How to simplify multiple for each loops while using regex match activity and add them datatable

I am getting multiple types of information from a response of http request activity, and then save all of them into an excel sheet. The results is fine but the process is so mess and very hard to combine with other further moves. Can anyone help please?
Step A:

  1. I get response using http request.
    (I want to save date, file name and file link for each file in the page)

Step B:
2. build a datatable
3. match: use regex to find “date” for each file I need
4. for each item: get each string from the array of the result of match activity
5. in the for each loop, then add data row into datatable

Step C:
6. build a datatable2
7. match: use regex to find “filename” for each file I need
8. for each item: get each string from the array of the result of match activity
9. in the for each loop, then add data row into datatable2

Step D:
10. build a datatable3
11. match: use regex to find “urllink” for each file I need
12. for each item: get each string from the array of the result of match activity
13. in the for each loop, then add data row into datatable3

Step E:
14. in excel scope, write range datatable to A1
15. in excel scope, write range datatable to B1
16. in excel scope, write range datatable to C1

My question is:

  1. How I can save all three types of data directly into one datatable, for example, if I only have one datatable, I will save the data from step b into column 1, and then I will save the data from step c into column 2 only …
  2. Is there anyway I could write all three types of data directly, rather than one column first, and then another column later? Could I combine step b, c d totally together? How does loop work in this way…?
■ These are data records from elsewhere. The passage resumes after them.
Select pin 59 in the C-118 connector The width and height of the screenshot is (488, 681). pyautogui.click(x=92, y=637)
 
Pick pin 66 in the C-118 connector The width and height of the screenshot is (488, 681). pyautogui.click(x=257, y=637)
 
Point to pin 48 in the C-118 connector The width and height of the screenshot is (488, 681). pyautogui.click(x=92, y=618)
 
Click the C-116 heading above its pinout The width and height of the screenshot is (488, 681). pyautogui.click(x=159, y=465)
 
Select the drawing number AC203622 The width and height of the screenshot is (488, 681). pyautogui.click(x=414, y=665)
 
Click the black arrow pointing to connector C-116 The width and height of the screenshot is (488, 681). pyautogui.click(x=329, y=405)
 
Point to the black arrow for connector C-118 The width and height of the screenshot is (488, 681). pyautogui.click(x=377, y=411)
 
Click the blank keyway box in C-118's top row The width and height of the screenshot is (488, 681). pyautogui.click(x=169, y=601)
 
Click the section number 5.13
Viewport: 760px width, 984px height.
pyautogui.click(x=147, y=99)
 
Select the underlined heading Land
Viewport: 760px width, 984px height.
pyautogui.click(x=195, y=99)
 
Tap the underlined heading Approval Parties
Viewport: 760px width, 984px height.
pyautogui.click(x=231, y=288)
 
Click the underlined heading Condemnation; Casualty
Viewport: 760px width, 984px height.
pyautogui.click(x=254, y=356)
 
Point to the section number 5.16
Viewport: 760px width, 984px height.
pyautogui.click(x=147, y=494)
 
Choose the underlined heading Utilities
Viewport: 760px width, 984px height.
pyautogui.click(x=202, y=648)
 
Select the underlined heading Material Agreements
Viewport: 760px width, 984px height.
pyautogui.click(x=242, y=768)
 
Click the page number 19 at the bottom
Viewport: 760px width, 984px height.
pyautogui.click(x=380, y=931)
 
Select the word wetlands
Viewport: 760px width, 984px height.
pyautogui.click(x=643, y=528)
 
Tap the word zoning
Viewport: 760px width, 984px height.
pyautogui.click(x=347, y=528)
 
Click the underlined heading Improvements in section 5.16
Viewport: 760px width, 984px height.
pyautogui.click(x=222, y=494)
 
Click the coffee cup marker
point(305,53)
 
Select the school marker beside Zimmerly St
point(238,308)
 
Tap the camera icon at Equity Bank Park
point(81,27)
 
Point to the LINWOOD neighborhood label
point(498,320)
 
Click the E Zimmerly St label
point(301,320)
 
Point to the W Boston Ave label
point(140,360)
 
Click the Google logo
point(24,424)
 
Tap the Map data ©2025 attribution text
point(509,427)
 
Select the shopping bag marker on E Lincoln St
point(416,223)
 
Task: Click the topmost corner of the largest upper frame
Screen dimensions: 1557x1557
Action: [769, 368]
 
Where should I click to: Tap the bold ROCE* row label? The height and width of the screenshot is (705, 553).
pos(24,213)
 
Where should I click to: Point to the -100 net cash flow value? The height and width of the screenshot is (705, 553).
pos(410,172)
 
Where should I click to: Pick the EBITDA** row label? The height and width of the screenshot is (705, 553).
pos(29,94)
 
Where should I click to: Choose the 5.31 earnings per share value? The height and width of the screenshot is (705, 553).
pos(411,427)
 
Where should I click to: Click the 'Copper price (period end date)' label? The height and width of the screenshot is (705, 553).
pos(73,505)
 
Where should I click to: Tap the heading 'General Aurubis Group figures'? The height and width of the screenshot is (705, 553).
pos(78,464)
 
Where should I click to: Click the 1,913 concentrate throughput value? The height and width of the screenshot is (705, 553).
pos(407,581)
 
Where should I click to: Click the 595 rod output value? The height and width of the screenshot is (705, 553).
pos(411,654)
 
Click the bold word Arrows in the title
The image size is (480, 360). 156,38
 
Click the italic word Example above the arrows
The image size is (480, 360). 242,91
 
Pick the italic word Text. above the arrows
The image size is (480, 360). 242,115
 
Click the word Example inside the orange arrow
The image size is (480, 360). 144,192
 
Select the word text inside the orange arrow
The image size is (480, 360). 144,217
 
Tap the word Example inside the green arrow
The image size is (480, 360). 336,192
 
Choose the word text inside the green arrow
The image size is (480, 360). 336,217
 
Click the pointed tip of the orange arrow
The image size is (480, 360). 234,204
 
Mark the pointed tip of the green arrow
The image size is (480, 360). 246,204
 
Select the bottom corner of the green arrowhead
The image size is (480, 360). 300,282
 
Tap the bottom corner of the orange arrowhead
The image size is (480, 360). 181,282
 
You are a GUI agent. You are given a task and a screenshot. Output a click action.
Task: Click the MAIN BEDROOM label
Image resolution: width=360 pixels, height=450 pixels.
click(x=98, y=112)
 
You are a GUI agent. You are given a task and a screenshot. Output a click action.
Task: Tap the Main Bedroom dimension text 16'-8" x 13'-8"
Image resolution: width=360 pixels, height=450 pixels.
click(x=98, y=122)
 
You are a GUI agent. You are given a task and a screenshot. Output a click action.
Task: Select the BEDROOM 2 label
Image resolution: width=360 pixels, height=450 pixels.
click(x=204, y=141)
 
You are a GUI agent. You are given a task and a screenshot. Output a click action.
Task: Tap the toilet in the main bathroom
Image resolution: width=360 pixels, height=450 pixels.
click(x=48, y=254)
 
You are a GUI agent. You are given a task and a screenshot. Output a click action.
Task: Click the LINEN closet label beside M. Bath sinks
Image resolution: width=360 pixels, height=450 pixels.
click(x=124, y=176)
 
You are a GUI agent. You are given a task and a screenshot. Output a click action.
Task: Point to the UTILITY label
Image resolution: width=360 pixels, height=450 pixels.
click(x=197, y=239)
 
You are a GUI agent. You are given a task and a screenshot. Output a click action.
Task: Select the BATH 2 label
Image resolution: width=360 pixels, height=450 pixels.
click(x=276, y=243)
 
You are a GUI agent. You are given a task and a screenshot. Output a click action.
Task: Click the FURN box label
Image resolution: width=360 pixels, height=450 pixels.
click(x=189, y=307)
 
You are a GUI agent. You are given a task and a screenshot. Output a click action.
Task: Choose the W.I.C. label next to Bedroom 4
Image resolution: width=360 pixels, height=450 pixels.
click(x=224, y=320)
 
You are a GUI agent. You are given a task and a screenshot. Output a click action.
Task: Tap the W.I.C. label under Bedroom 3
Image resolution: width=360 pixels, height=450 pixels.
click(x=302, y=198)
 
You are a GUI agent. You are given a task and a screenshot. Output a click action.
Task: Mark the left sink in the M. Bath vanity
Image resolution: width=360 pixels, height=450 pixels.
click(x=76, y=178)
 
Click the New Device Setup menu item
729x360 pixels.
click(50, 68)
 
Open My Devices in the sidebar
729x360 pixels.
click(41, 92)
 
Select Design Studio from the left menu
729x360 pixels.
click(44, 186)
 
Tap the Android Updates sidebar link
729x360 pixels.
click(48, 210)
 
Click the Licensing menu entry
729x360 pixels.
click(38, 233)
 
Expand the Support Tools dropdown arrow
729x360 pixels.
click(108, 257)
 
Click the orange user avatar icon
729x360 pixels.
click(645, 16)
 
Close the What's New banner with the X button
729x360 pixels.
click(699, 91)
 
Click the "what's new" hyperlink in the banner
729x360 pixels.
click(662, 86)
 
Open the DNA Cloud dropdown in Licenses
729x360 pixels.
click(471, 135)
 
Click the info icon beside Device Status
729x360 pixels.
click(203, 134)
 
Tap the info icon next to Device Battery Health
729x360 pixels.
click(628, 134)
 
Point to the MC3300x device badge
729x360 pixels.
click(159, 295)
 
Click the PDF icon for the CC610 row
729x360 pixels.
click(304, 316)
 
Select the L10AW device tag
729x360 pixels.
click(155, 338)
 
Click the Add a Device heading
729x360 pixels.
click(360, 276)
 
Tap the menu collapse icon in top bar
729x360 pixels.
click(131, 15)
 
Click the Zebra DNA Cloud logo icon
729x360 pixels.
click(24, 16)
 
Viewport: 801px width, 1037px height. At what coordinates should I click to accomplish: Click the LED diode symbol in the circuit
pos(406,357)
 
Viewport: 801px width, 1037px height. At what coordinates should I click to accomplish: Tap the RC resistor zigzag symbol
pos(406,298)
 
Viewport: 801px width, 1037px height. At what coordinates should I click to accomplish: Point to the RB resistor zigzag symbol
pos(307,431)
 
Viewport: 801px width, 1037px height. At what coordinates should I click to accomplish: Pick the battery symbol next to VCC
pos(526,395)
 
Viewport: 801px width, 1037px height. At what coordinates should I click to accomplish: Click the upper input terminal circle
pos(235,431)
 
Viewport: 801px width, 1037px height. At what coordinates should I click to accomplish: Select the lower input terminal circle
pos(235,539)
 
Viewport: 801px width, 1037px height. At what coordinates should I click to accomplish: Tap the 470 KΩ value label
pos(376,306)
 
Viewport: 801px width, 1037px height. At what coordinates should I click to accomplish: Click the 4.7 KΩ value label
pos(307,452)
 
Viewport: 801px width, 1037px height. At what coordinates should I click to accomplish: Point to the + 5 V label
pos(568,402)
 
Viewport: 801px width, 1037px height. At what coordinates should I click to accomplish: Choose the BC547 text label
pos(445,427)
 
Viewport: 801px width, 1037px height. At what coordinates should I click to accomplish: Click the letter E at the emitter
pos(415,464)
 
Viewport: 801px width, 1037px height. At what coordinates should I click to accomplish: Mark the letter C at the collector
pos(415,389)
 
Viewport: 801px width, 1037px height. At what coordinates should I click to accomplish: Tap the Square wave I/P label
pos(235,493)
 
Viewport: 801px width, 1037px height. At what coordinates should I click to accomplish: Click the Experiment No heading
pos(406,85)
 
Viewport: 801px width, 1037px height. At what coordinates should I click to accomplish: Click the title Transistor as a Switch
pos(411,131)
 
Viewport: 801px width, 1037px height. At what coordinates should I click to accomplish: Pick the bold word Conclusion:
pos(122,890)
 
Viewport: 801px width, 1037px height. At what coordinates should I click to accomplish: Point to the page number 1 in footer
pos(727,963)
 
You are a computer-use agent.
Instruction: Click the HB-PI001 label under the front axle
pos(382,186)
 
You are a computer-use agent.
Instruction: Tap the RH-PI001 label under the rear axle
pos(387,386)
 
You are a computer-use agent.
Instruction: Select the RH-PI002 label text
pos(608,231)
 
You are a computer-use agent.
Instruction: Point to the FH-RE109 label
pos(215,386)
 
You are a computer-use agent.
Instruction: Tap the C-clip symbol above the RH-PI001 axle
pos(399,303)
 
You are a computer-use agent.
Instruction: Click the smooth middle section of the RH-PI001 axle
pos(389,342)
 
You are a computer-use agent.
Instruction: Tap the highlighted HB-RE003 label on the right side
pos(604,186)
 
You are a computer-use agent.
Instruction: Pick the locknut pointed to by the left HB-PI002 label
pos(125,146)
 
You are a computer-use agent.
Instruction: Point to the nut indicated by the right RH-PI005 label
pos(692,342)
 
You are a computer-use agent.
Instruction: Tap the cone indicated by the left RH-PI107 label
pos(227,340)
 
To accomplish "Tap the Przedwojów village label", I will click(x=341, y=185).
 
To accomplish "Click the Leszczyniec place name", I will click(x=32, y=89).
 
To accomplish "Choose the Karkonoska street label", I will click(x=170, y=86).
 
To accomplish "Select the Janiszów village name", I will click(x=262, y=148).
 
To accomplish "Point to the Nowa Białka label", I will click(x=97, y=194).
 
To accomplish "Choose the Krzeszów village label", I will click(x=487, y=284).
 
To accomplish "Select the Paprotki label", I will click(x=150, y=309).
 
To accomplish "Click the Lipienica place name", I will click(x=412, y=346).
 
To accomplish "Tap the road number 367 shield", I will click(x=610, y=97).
I attached my xaml here… could anyone help please? Thanks.
@MiaS - I am looking at it. I am thinking of creating a group regex and write everything one shot…

First let me finish my official work and come back to yours :slight_smile:

Thanks. Looking forward to seeing it. :grin:

@MiaS - I looked it…but i am not sure, how to add 3 different Regex pattern in the same datatable(that too in the loop).

@ppr @yoichi @ptrobot - can help

I had a quick look on it ( some activities were unresolved), but some open questions on the flow left.

Maybe below can help:

@ppr - Thanks … the thing I am struck here solving this for @MiaS is , each regex pattern return multiple items, so I tried to solve using your other approach from here. But didn’t work. That’s why I tagged you.

Hi @MiaS @prasath17 ,

hi @Yoichi - This is simply wow… :vulcan_salute:

I actually have LINQ query from ppr which takes groups and write it to datatable…but in this case i didnt attempted to get a group regex…

Just out of curiosity…Say if we can’t group the item where we have to write different regex for each field and each regex return multiple matches…how to write to dt in much efficient way? Please advise

I think it’s challenge as datatable is basically row-oriented. In some case, it might work with iterating index number such as “Enumerable.Range” method. However, we need to take care to be the data in each row semantically correct.



Thanks. It works very well.

It seems more accurate as my original method could lead to wrong match if one element is not extracted.

Hi @Yoichi @prasath17
Thanks for your help in this issue.
Re the group regex, as the file names sometime is not bold (without ‘strong’ tag), and sometimes there are bullets underneath (will have multiple lines before a fixed term ’ - link opens in a new window’).
1).I tried to adjust to include all the situations, but for the 3rd group file name, I couldn’t extract the ones with a bullet underneath. Could you please help?
2).Also, could I remove the ‘strong’ out directly for the 3rd group in the match regex result, rather than using replace activity afterwards? Thanks.

(?<uploaddate>(?<=<tr>\r?\n?\s+<td class="nowrap">\r?\n?\s+).*(?=\n?</td>))[\s\S]*?(?<pathlink>(?<=<a href="/company/\r?).*(?=\n?format=pdf&amp))[\s\S]*?(?<pdfname>(?<=PDF\r?\n?\s+<span class="visuallyhidden">\r?\n?\s+<?s?t?r?o?n?g?>?).*(?=\r?\n - link opens in a new window ))

html sample
Hi…@MiaS - You mean the below one, list bullet case…and you want to extract all the lines???

I think this is getting very complex(for me)…because i see there are lot of variations are there…with Span , div tag coming in between the text…

Hi @prasath17
I only want
“the temination of appointment” if possible
or “the termination fo appointment of andrew higginson as a director”
not include other lines, thanks.

@MiaS - Regex_NewPattern.txt (229 Bytes) - Please check this…this is capturing all the 25 pdf names…but it’s not clean…you can do a .replace command to clean the unwanted tags…

Check on the below link, where I have executed just the pdf names and it capturing all 25 names…

Please try and let us know…

The method you provided works very well!
I was keeping trying to use replace activities to clean the result.
Finally after several hours… I removed the new lines, , ,“/”, “:” etc…
It is exhausting for a beginner but fun.
Thanks for your xmal file. It works well!
It is much tidier than what I did… I really wish I have noticed it earlier… :laughing:
Good night! @prasath17